During the Nixon impeachment proceeding, many argued that "lying to the American people" was itself grounds for impeachment. I will argue later in this book that the Senate has the Constitutional power to try Articles of Impeachment on grounds of deceiving the American people — even if no corresponding Judicial criminal trial is possible. If President Clinton was at some point involved in staging events that lead to his actual 1998 House impeachment with the intent of doing this as a deliberate diversion — something to obstruct any effective pursuit of other Clinton scandals that appear to go directly to wide scale abuse of the office of President — such an act of "stage managing" a diversionary impeachment would itself be both impeachable, and may be a criminal obstruction of justice. The effect would be to disrupt other investigations that may have resulted in criminal charges, specifically regarding the 1996 Clinton campaign finance violations.

 
 
 
 
 

 

 
 
 
 
 
 
 
 

 

 
 
 
 
10-2 The Nixon-Clinton Impeachment Tragedy

The Clinton Presidency has been both hard on our country, and devastating to the Clintons as a family. Many innocent people have suffered terrible consequences from the actions of the Clintons.
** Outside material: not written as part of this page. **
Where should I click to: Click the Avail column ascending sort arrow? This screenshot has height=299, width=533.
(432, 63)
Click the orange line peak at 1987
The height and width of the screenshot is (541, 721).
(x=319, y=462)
In the face of these facts, I want to offer four suggestions. First, obviously Bill Clinton comes from a broken home, and this must have had a bad effect on him. Second, this fact has certainly influenced Hillary Clinton, if only to be an enabler. Third, they are obviously both very talented, and may have come over time to justify the unjustifiable based on their answer to President Kennedy's challenge: what they thought they could do for the country. There are philosophical doctrines I’m sure they encountered first as students, and later in their political careers, that they probably see as justifying what they have done. Fourth, if the Clintons hadn’t been taught by the apparent conclusion of our government, our House Judiciary Committee, to think that "private wrongdoing", if not egregious, was not serious enough to prevent someone from serving as President, might none of this have happened? A higher standard set at the time of the Nixon impeachment proceeding could have been a check on the Clinton’s (and many others) behavior and actions that might have prevented all of this. At a minimum, the dangerous doctrine that ascended from the Nixon impeachment proceedings, that even criminal wrongdoing is not impeachable if it is "essentially private" and not egregious, introduced an element of tragedy into the Clinton’s personal lives, into the lives of their associates, and into our national life.

 
 
 
 
 

 

 
 
 
 
 
 
 
 

 

 
 
 
 
10-3

Looking back on all this, it seems evident that both "family values" and "the rule of law" are far more than slogans. Let me suggest something further. There has always been a libertarian strain in our national political thought, and it seems to have recently gained strength. Could it also be that one of the lessons of this tragedy is that a legitimate purpose of "the rule of law" is to guard us, ourselves, against temptations that can lead us to become something horrible? If our House Judiciary committee, in 1973 had not taken the position that "private wrongdoing" is in some way permissible, might the Clintons themselves have been better off? We may think we know what harm they have done to our Republic. What have "We the People", or post-Watergate "We the Enablers", done to the Clintons? If you think this is far-fetched, consider this: much of the legislation that Congress passes is referred to by the semi-technical term: enabling legislation.

 
 
 
 
 

 

 
 
 
 
 
 
 
 

 

 
 
 
 
10-4

Power corrupts. Can a Republic such as ours survive if we hold publicly the doctrine: "private wrongdoing", including criminal wrongdoing, is not a basis for impeaching and removing our President? The next two chapters present the foundation and exposition of a new Constitutional theory: if a President is impeached by the House for alleged criminal violation of a Federal statute, both the Senate and the Judiciary can independently remove the President from office.